#### [SELECTED PASSAGE]
################

Environmental Health Environmental Health A photo of 2 African boys

Population, Health and Environment (PHE)

What is Population, Health and Environment?

Population, health and environment (PHE) projects acknowledge and address the complex connections between humans, their health, and their environment.  The key objective of these projects is to simultaneously improve access to health services while also helping communities manage their natural resources in ways that improve their health and livelihoods and conserve
the critical ecosystems they depend upon.

Roughly one-sixth of the world’s population – approaching 1.1 billion people – live in ecological hotspots.  These are the planet’s land areas that are richest in biodiversity – and most threatened by human activity.  While these hotspots comprise just 12 percent of the planet’s land surface, they hold nearly 20 percent of its human population, with little access to basic government services like health and education.  And that hotspot-based population is growing nearly 40 percent faster than that of the world as a whole.

################

[Stored data]
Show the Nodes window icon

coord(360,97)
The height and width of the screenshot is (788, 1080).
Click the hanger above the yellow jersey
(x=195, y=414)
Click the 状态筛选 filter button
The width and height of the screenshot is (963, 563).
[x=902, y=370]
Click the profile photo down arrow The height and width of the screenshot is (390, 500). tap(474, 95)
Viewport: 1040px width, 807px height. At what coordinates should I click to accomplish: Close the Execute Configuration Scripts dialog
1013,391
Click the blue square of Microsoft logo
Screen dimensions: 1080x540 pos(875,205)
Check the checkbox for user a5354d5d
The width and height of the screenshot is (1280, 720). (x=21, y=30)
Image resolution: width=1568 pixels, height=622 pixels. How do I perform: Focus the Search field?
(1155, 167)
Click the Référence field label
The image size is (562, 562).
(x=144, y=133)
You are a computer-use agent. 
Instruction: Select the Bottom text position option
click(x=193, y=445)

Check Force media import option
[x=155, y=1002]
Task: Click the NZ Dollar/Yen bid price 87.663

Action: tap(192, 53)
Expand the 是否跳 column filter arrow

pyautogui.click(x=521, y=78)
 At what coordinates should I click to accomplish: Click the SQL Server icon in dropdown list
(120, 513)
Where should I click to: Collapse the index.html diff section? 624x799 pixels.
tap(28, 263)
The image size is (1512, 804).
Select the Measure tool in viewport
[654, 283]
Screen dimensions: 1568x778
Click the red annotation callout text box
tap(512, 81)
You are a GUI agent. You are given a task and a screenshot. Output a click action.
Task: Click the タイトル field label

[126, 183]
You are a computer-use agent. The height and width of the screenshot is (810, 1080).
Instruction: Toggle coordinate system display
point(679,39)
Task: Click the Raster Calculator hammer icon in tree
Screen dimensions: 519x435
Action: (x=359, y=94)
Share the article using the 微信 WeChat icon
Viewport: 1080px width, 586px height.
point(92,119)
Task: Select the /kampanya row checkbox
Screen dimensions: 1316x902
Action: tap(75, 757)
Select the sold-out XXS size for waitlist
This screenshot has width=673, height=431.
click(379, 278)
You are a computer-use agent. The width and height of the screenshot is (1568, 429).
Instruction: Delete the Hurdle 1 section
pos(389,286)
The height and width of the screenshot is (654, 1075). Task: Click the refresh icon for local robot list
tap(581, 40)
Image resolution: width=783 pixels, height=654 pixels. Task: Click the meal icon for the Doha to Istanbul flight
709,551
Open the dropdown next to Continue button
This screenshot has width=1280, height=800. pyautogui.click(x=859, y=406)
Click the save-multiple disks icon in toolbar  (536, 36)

################

#### [PROBLEMS TO SOLVE]
**a)** List every numerical figure that the text on population, health and environment gives.
**b)** Continue the text on population, health and environment from its last sentence.
The records come from a separate source.

#### [ANSWERS PER TASK]
**a)**
- One-sixth of the world's population
- Approaching 1.1 billion people
- 12 percent of the planet's land surface
- Nearly 20 percent of its human population
- Nearly 40 percent faster growth

**b)**
Father and daughter in Madagascar

USAID supports integrated population, health, and environment programs in regions critically important to the conservation of biologically diverse ecosystems.  Additional information on USAID population, health and environment activities can also be found on the USAID website. These programs assume that addressing and programming based on synergies between health, family planning, and the environment will yield better results in terms of efficiency and sustainability, than will similar programs pursued separately.

These projects operate in remote and sensitive landscapes where communities have little access to health services, particularly family planning, and poor access to improved water sources and sanitation. Ironically, unmet demand for family planning is often highest in those remote rural areas where the richest and most unique arrays of plants and animals are clinging to a precarious and threatened existence.  

When family planning information and services are widely available and accessible, couples are better able to achieve their desired family size. This not only directly impacts the well being of families, but also contributes to better management and conservation of natural resources.  By additionally addressing the basic health care problems in these remote communities, who often have limited to no access to health services, these projects can also meet communities’ felt needs and improve their commitment to well managed natural resources.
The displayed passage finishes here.